EXERCISE
Exactly as written, give again the line with "You are a GUI" and all subsequent lines through the end of the records.
Start of EXERCISE DATA
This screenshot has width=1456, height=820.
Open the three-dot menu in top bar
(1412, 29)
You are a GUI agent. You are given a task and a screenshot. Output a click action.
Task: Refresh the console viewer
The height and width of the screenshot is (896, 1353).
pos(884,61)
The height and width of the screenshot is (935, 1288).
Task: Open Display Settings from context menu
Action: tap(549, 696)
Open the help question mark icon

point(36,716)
End of EXERCISE DATA
EXERCISE ANSWER
You are a GUI agent. You are given a task and a screenshot. Output a click action.
Task: Refresh the console viewer
The height and width of the screenshot is (896, 1353).
pos(884,61)
The height and width of the screenshot is (935, 1288).
Task: Open Display Settings from context menu
Action: tap(549, 696)
Open the help question mark icon

point(36,716)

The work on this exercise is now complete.